:: REQUIREMENT ::
Please extract every line of the material below and reproduce each one verbatim.

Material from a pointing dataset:
□ □ □ □

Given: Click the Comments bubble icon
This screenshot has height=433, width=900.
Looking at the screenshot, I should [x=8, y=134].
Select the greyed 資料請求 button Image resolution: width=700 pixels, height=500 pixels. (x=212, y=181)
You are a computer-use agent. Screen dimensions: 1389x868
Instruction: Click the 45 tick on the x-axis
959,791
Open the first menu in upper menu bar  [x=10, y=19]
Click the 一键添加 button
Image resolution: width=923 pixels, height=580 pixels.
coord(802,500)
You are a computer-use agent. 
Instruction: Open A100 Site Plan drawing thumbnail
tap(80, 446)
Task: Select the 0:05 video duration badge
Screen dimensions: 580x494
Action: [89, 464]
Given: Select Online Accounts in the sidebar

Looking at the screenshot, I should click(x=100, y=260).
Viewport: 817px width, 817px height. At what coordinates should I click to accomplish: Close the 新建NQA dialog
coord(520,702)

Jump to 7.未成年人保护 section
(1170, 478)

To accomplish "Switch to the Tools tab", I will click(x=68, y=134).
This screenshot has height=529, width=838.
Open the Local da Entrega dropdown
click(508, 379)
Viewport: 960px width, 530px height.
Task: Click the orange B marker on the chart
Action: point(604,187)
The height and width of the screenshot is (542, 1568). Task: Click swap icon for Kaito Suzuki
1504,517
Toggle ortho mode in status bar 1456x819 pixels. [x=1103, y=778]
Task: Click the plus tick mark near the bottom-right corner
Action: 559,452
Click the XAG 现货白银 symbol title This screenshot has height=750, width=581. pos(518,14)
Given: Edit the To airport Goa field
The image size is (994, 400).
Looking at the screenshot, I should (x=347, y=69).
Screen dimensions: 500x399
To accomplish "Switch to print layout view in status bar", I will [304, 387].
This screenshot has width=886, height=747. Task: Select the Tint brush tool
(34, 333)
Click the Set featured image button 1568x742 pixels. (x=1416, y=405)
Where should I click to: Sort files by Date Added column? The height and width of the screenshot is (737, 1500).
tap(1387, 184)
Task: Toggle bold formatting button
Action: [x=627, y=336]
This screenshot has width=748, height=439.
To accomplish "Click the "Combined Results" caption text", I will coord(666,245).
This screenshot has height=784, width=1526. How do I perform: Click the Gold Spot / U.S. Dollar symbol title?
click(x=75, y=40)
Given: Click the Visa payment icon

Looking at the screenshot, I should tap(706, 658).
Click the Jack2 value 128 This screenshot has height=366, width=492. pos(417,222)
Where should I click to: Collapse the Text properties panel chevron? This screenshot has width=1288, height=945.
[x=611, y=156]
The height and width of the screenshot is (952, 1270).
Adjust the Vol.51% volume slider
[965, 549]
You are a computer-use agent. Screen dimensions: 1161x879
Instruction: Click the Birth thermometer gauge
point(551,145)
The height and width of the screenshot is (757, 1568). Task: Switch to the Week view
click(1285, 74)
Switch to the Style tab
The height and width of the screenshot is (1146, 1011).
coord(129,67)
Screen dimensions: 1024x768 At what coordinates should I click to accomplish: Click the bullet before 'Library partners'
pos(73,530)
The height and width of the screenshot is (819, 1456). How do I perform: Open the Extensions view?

□ □ □ □

:: EXERCISE RESPONSE ::
Given: Click the Comments bubble icon
This screenshot has height=433, width=900.
Looking at the screenshot, I should [x=8, y=134].
Select the greyed 資料請求 button Image resolution: width=700 pixels, height=500 pixels. (x=212, y=181)
You are a computer-use agent. Screen dimensions: 1389x868
Instruction: Click the 45 tick on the x-axis
959,791
Open the first menu in upper menu bar  [x=10, y=19]
Click the 一键添加 button
Image resolution: width=923 pixels, height=580 pixels.
coord(802,500)
You are a computer-use agent. 
Instruction: Open A100 Site Plan drawing thumbnail
tap(80, 446)
Task: Select the 0:05 video duration badge
Screen dimensions: 580x494
Action: [89, 464]
Given: Select Online Accounts in the sidebar

Looking at the screenshot, I should click(x=100, y=260).
Viewport: 817px width, 817px height. At what coordinates should I click to accomplish: Close the 新建NQA dialog
coord(520,702)

Jump to 7.未成年人保护 section
(1170, 478)

To accomplish "Switch to the Tools tab", I will click(x=68, y=134).
This screenshot has height=529, width=838.
Open the Local da Entrega dropdown
click(508, 379)
Viewport: 960px width, 530px height.
Task: Click the orange B marker on the chart
Action: point(604,187)
The height and width of the screenshot is (542, 1568). Task: Click swap icon for Kaito Suzuki
1504,517
Toggle ortho mode in status bar 1456x819 pixels. [x=1103, y=778]
Task: Click the plus tick mark near the bottom-right corner
Action: 559,452
Click the XAG 现货白银 symbol title This screenshot has height=750, width=581. pos(518,14)
Given: Edit the To airport Goa field
The image size is (994, 400).
Looking at the screenshot, I should (x=347, y=69).
Screen dimensions: 500x399
To accomplish "Switch to print layout view in status bar", I will [304, 387].
This screenshot has width=886, height=747. Task: Select the Tint brush tool
(34, 333)
Click the Set featured image button 1568x742 pixels. (x=1416, y=405)
Where should I click to: Sort files by Date Added column? The height and width of the screenshot is (737, 1500).
tap(1387, 184)
Task: Toggle bold formatting button
Action: [x=627, y=336]
This screenshot has width=748, height=439.
To accomplish "Click the "Combined Results" caption text", I will coord(666,245).
This screenshot has height=784, width=1526. How do I perform: Click the Gold Spot / U.S. Dollar symbol title?
click(x=75, y=40)
Given: Click the Visa payment icon

Looking at the screenshot, I should tap(706, 658).
Click the Jack2 value 128 This screenshot has height=366, width=492. pos(417,222)
Where should I click to: Collapse the Text properties panel chevron? This screenshot has width=1288, height=945.
[x=611, y=156]
The height and width of the screenshot is (952, 1270).
Adjust the Vol.51% volume slider
[965, 549]
You are a computer-use agent. Screen dimensions: 1161x879
Instruction: Click the Birth thermometer gauge
point(551,145)
The height and width of the screenshot is (757, 1568). Task: Switch to the Week view
click(1285, 74)
Switch to the Style tab
The height and width of the screenshot is (1146, 1011).
coord(129,67)
Screen dimensions: 1024x768 At what coordinates should I click to accomplish: Click the bullet before 'Library partners'
pos(73,530)
The height and width of the screenshot is (819, 1456). How do I perform: Open the Extensions view?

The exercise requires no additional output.